Não entendi nada. Mas como só podia ser coisa boa, disse “amém”. Naquela ocasião, depois de sermos também agraciados com belas canções, interpretadas por algumas das “meninas” da casa, ainda recebi de presente o livro Monsenhor Horta, de autoria da professora Augusta de Castro Cotta. Nas quase 300 páginas ela conta, com detalhes, a vida do religioso nascido lá mesmo em Mariana, no distrito de São José da Barra, no distante 1859. A sua “entrada no céu”, como poeticamente está escrito, se deu em 1933 e, desde então, ele é tido como santo pelos filhos da terra.
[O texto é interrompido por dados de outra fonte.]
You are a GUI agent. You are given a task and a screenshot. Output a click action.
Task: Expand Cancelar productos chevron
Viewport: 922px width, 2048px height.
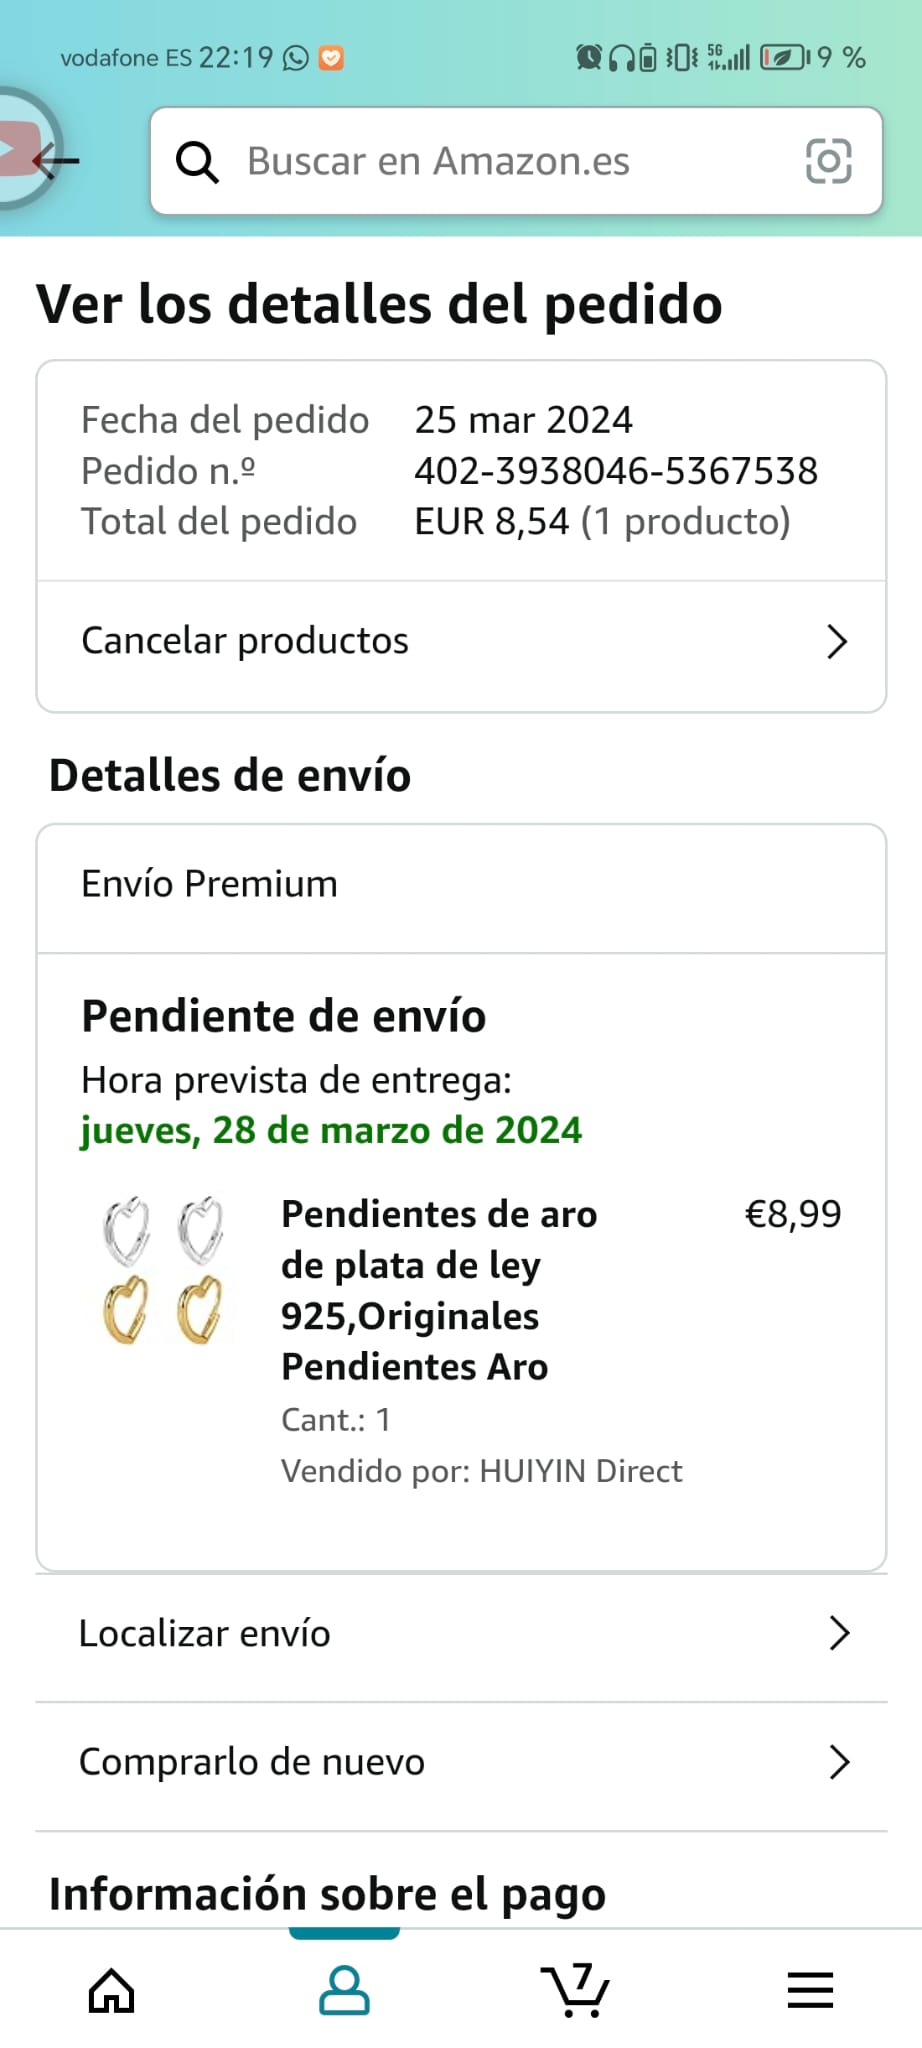point(837,641)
O processo de beatificação já foi aberto.
Algumas horas depois, antes de ir para a Academia de Letras, onde seria realizado o lançamento dos livros e a exposição do Camaleão, resolvi dar umas voltas ao redor da Pousada Contos de Minas, onde estava hospedado. Comprei uma garrafa de água mineral, me assentei em um banco da praça, e estava ali bem distraído, olhando para os casarões, quando se aproxima um homem e pede um trocado. Como me simpatizei com ele, que tinha um sorriso dos melhores, peguei duas moedas de R$ 1 e as entreguei a ele. Feliz da vida disse, antes de se despedir:
“Monsenhorrhatteajudemeufilho”. O que será isso, meu Deus? De novo pensei, antes de voltar à pousada, tomar um banho e, finalmente, ir para a academia.
Foi ali, depois de conhecer o belo trabalho do Camaleão, que também ouvi, emocionado, jovens como Jailda Freitas e Agda Gomes – integrantes da Academia Infanto-Juvenil Marianense de Letras, que é coordenada pela professora emérita da Universidade Federal de Ouro Preto Hebe Rola – interpretarem textos de Alphonsus Guimaraens e Carlos Drummond de Andrade, entre outros, além de um poema feito em homenagem ao Camaleão. A jovem atriz Ingrid Lara, com muita graça, leu uma das minhas crônicas do livro O pescador de latinhas. Dois jovens violeiros, Leonardo e Gustavo, nos brindaram com duas modas sertanejas.
Passadas as solenidades, quando finalmente o dinheiro obtido com a venda dos livros foi entregue a Aparecida Petrillo Araújo, voluntária do Lar Santa Maria, voltei a ouvir, novamente, um sincero “Monssssehooortateaudeeedêmaisemdobro”. Falado assim, ainda mais rapidamente, fiquei totalmente aturdido. O que vem a ser isso, meu Deus? Outra vez, sem conter a curiosidade, tornei a me perguntar. Horas depois, quando jantávamos na casa de Merania e do professor Roque, foi que ele esclareceu para mim, depois de uma sonora gargalhada: “O que todos quiseram dizer, meu caro, foi “Monsenhor Horta te ajude”. Tudo esclarecido, retornei então à pousada e fui dormir em paz. Com as bênçãos do monsenhor.
P.S.: Esta crônica é para Açucena, ou melhor, Evil Watermelon, em Mariana, pelo seu blog: leitorasanonimas.blogspot.com
A exposição com os trabalhos do Camaleão pode ser visitada até dia 26, de segunda a sexta-feira, das 8h às 12h e das 14h às 17h, na Academia Marianense de Letras, Rua Frei Damião, 84, Centro, Mariana.
*Fonte: Caderno Cultura do jornal “Estado de Minas”, de 04.02.2011.

Um comentário:

Pense Direito disse...

Infelizmente, apertado com os afazeres diários, não pude participar do evento, pois passei pelo local no meio do evento sem "condições sociais" de participação, além do cansaço do trabalho.